Look for the line containing "The height and width of the screenshot is (893, 773)." and the line containing "Task: Open the" in the entries below. Copy those two and all lines between them exactly, leaving out pictures.

Saved data entries
======

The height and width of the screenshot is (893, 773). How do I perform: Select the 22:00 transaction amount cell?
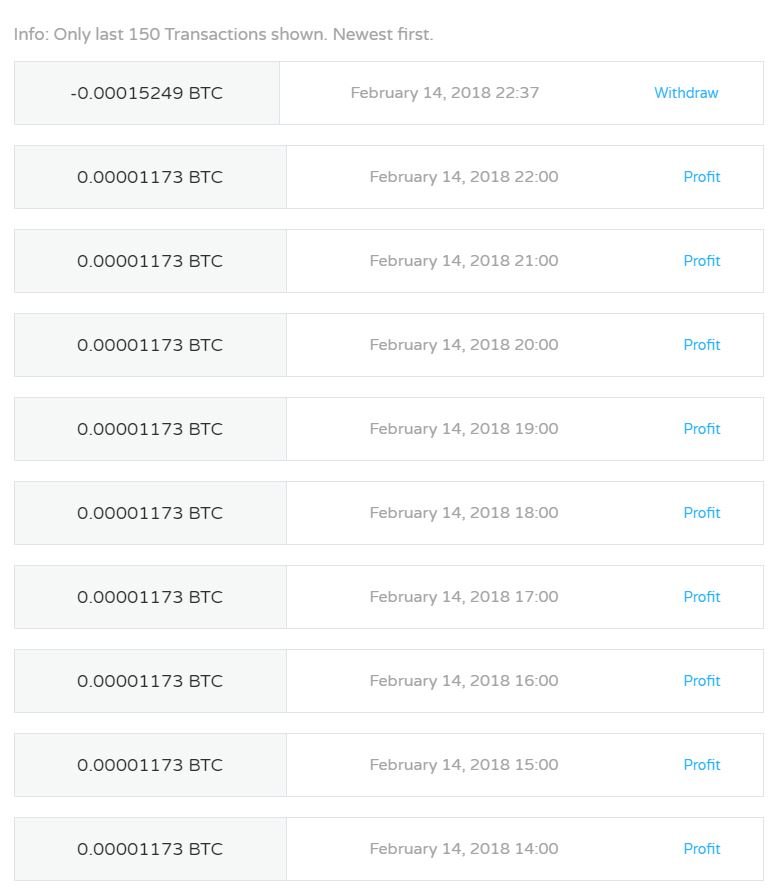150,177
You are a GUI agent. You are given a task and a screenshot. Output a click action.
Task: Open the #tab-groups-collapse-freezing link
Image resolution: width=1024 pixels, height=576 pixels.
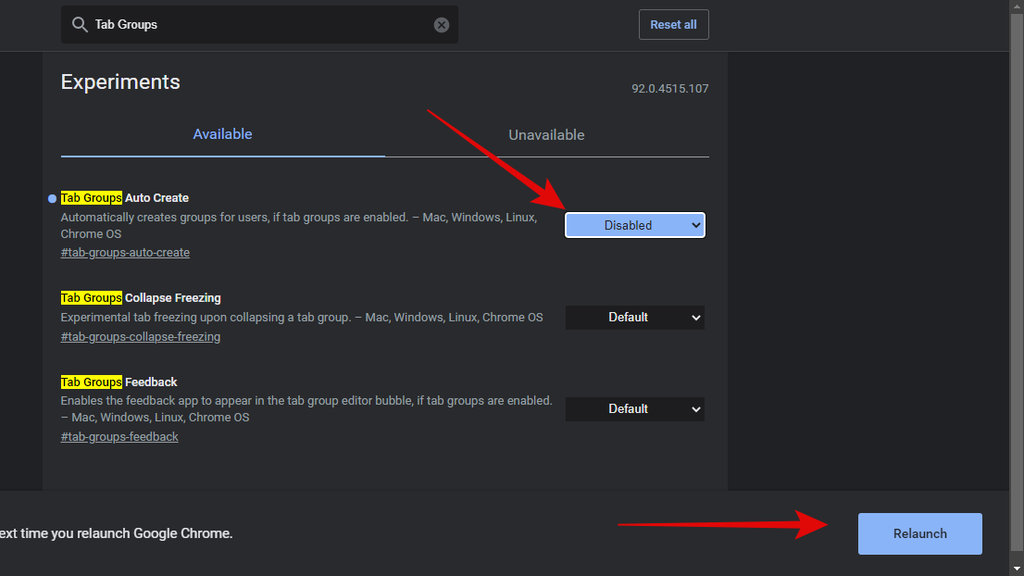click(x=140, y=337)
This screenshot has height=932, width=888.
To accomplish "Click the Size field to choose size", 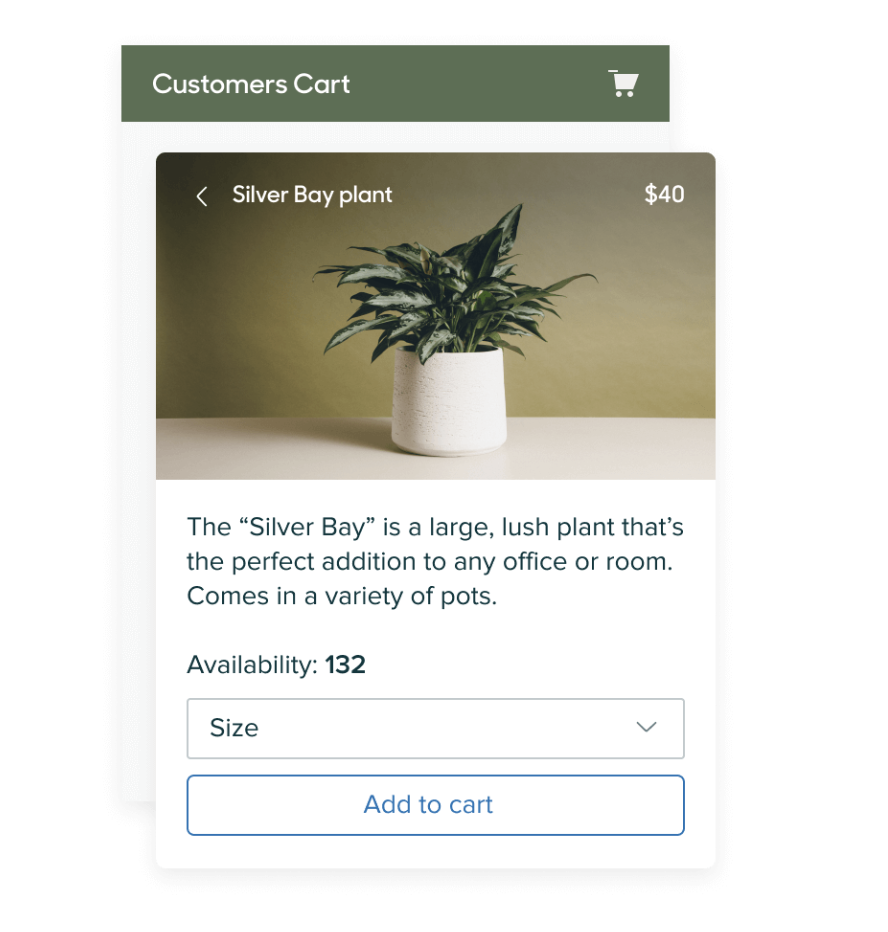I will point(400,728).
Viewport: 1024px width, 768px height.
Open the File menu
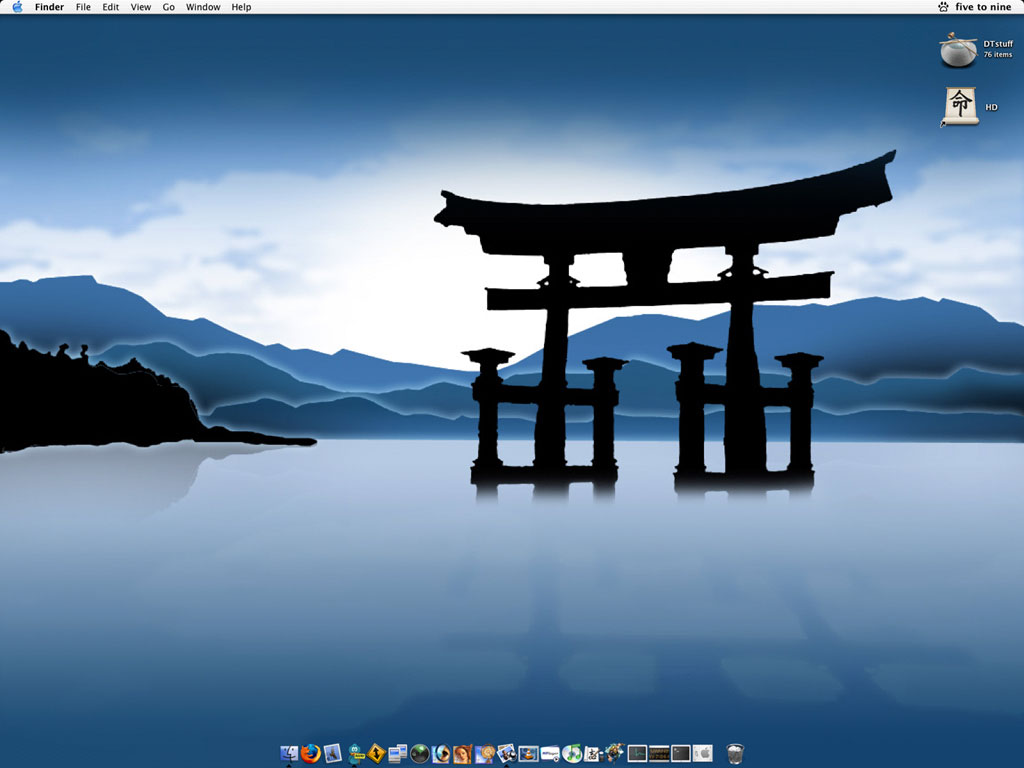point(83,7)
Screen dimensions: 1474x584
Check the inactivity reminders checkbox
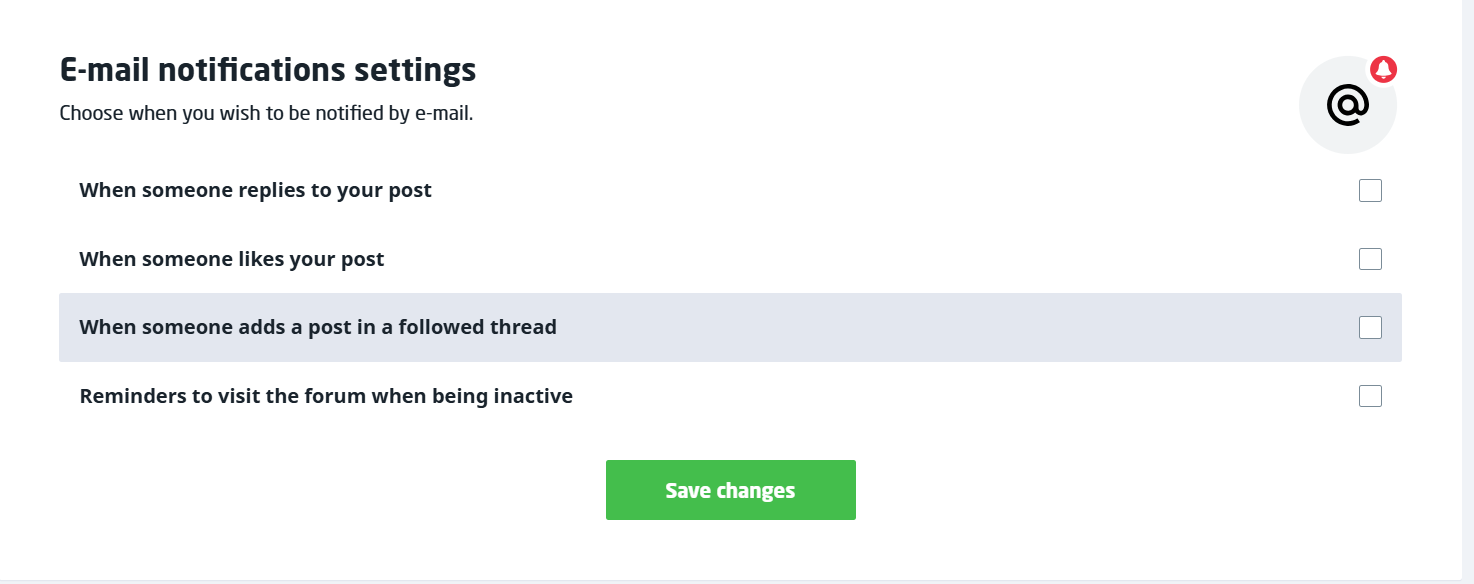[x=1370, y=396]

======

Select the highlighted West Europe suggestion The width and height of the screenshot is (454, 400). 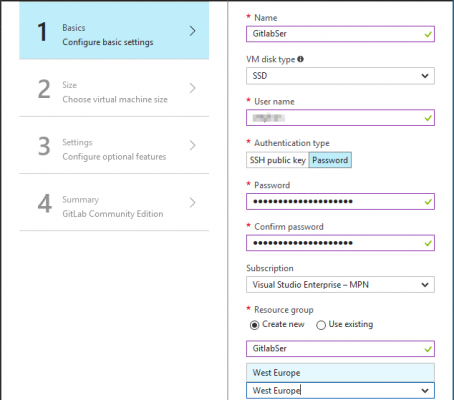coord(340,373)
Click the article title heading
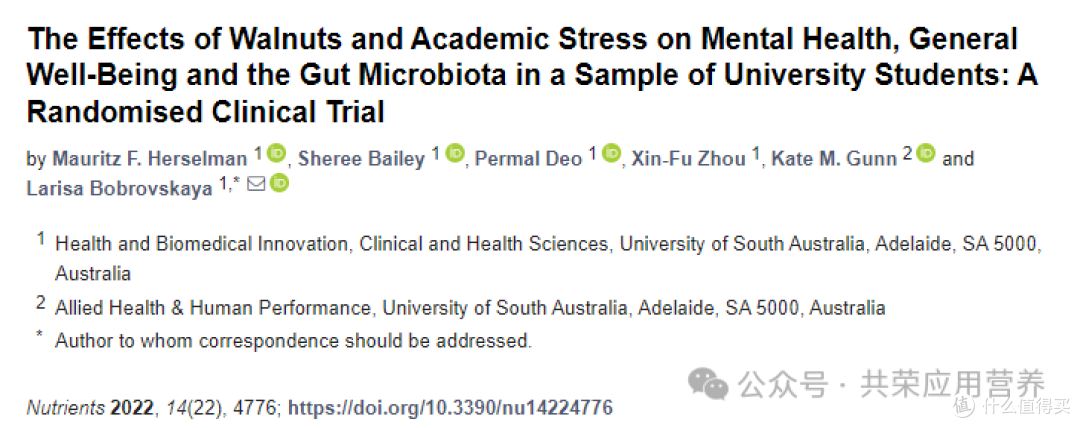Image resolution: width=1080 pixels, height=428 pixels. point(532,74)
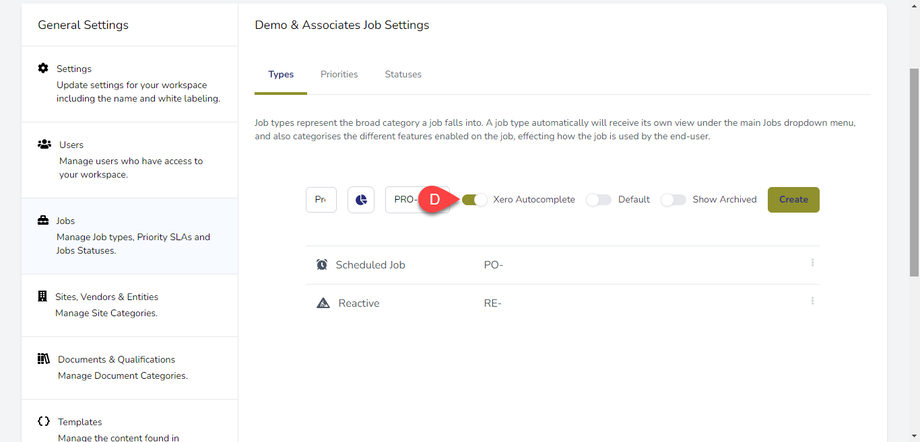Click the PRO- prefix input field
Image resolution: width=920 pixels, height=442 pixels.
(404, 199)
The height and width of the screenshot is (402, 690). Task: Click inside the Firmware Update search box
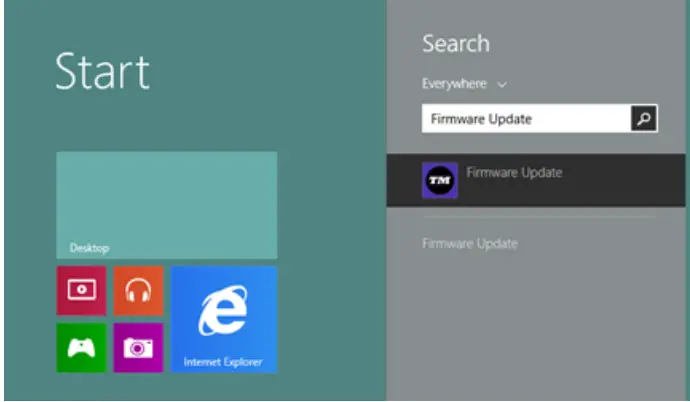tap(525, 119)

======

→ **RESPONSE**:
The height and width of the screenshot is (893, 773). How do I perform: Select the 22:00 transaction amount cell?
150,177
You are a GUI agent. You are given a task and a screenshot. Output a click action.
Task: Open the #tab-groups-collapse-freezing link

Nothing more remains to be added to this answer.